Israeli security and rescue forces at the scene where a ballistic missile fired from Iran impacted and caused damage in Tel Aviv, June 16, 2025. (Chaim Goldberg/Flash90)

A spokesman for the city said it was too early to provide details on the damage to buildings.

Petah Tikva

Around 1,500 people (400 families) from Petah Tikva are meanwhile living in nine hotels in Petah Tikva, Tel Aviv, Herzliya, and Ra’anana, following a direct hit on one of four 23-story tower blocks, which killed four people.

A city spokesman said three of the blocks would probably be fit for habitation in a few weeks.

Clothes and basic equipment donated by the public are organized at the Prima Hotel in central Ra’anana where people evacuated from damaged buildings in Petah Tikva are staying, June 17, 2025. (Petah Tikva Municipality)

Shockwaves from the blast blew out the balcony windows of several dozen apartments nearby, he added.

Bnei Brak

In Bnei Brak, near Tel Aviv, where an elderly man was killed in a missile attack, 750 people from 146 families were evacuated to hotels in the city and other facilities suitable for the ultra-Orthodox evacuees in Netanya, Kibbutz Hefetz Haim near Gedera, Ramat Gan, and northern Tiberias.

Early on Monday, a missile struck a religious girls’ school in the city, which collapsed, and caused heavy collateral damage to the neighboring ALEH rehabilitative facility — a critical refuge for nearly 300 children and young adults with intellectual and physical disabilities.

Israeli security and rescue forces at the scene where a ballistic missile fired from Iran hit and caused damage in Bnei Brak, June 16, 2025. (Chaim Goldberg/Flash90)

Two old four-story tenement blocks will need to be demolished and rebuilt as part of the city’s urban renewal program, a spokesman said.

Several other old buildings that sustained damage could be repaired, the spokesman said. Still, the city was also considering including them in its program for urban renewal, which involves pulling down old low-rise buildings and replacing them with modern tower blocks.

North

In northern Israel, which has sustained repeated missile attacks from Iran, damage has been limited to the Arab town of Tamra, east of Haifa, and the Bazan oil refinery and a residential street in Haifa.

In Tamra, a missile struck a two-story home, killing a child and three women from the same family and injuring another 10.

The house destroyed by the Iranian ballistic missile strike in Tamra on June 15, 2025. (Diana Bletter/Times of Israel)

Around 50 people were evacuated, according to the city’s security officer, Muhammad Awad, all of them choosing to move in with relatives.
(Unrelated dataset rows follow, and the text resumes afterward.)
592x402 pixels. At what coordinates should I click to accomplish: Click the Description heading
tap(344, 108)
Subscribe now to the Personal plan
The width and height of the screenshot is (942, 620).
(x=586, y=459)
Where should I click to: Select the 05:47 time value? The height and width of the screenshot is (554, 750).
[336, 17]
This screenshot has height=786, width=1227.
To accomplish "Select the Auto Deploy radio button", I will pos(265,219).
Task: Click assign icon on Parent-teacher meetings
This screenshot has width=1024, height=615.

Two three-story buildings will need to be demolished, and repairs will have to be carried out to over 100 others, Awad estimated.

He explained that the damage was extensive because the city was so densely populated. He added that a lack of bomb shelters meant around 1,500 residents were taking shelter in local schools.

In Haifa, three workers were killed, and substantial damage was caused to the Bazan oil refinery complex, which has since been shuttered.

Elsewhere in the city, a missile caused extensive damage to four blocks. Around a dozen families are being accommodated in two city hotels.

Remains of a building next to which an Iranian missile landed in the northern city of Haifa on June 15, 2025, photographed on June 16, 2025. (Sue Surkes/Times of Israel)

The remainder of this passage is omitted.